Gegen Ende 2005 konnte ich auch bei BASTEI mit Western-Romanen Fuß fassen. In der Reihe WESTERN EXPRESS erschien als Band 60 mein Roman "Morgan jagt die Schienenwölfe", geschrieben unter dem Pseudonym T.C.Taylor.
Ein weiterer Meilenstein meines Schaffens ist zweifelsohne die Heftreihe WESTERN LEGENDEN des Bastei-Verlages. Ich bin sehr froh, dass ich fast zwei Jahre lang von 2005 bis 2007 hier als Stammautor mit dabei war und 18 historische Western zu dieser Reihe beitragen konnte, die auf insgesamt 100 Bände angelegt war. In dieser Zeit wurde ich übrigens auch Mitglied der renommierten Western Writers of America.
Die Jahre 2006 und 2007 brachten sehr viele Erfolge, aber auch deutliche Änderungen in der Verlagslandschaft. Das Ende der WESTERN LEGENDEN-Reihe war das vorläufige Ende von neuen historischen Western im Heftromanbereich. Und dieser Trend markierte auch das Ende meiner Aktivitäten als Autor von Heftromanen, weil ich in diesem Genre keine Zukunftsperspektiven mehr sehen konnte.
Zum Glück setzte die diesjährige Frankfurter Buchmesse neue Schwerpunkte. Ich kam ohne große Erwartungen dorthin und wurde mehr als positiv überrascht. Es wurden Verträge mit dem Persimplex Verlag und dem Verlag Peter Hopf geschlossen und eine langfristige Zusammenarbeit für diverse Western-Buchprojekte vereinbart ( sowohl im Hardcover als auch im Taschenbuch ).

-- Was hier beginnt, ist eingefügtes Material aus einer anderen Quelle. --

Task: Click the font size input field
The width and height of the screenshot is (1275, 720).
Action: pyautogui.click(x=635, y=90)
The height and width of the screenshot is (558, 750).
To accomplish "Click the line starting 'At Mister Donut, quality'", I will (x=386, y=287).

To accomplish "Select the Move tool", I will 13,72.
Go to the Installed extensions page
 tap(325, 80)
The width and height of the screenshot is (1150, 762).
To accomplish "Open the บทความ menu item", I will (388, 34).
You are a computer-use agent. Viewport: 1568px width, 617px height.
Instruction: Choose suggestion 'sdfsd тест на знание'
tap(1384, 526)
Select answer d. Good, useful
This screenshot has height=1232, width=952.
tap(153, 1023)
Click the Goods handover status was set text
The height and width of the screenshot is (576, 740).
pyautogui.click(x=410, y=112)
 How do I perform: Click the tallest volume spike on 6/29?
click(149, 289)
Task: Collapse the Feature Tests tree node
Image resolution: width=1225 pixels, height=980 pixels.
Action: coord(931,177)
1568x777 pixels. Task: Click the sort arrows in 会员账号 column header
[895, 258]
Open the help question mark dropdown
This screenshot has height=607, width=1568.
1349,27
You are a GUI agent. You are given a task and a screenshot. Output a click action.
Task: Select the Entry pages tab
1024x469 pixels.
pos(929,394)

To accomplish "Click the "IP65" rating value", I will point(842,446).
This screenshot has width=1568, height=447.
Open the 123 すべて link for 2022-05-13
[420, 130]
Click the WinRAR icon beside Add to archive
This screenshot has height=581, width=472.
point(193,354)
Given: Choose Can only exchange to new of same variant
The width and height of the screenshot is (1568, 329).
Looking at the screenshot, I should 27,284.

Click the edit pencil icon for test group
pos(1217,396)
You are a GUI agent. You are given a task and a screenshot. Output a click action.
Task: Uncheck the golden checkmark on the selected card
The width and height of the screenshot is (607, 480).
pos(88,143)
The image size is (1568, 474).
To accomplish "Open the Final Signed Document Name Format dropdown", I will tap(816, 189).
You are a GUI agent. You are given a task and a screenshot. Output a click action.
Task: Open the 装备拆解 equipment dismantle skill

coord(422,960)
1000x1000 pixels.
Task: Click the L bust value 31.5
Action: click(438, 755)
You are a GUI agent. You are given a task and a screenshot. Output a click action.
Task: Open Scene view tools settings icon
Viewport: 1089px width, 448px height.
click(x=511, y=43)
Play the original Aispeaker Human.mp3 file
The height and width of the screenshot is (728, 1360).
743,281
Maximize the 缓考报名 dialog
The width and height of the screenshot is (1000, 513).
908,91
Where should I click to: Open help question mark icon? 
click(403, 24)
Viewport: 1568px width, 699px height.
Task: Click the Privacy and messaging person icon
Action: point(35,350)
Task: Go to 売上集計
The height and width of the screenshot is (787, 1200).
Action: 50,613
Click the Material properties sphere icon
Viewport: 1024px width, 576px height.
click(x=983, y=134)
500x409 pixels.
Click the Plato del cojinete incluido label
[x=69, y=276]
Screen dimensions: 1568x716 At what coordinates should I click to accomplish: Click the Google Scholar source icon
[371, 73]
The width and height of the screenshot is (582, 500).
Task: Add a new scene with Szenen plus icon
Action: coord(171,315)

Dieses erfreuliche Ergebnis markiert einen weiteren positiven Wendepunkt in meiner bisherigen Laufbahn.
Auch wenn in Deutschland und Europa der klassische Western keine großen Verkaufszahlen mehr bringt, so will ich als Autor, der mit diesem Genre seit Jahrzehnten verwurzelt ist, mein Bestes geben, um es am Leben zu erhalten.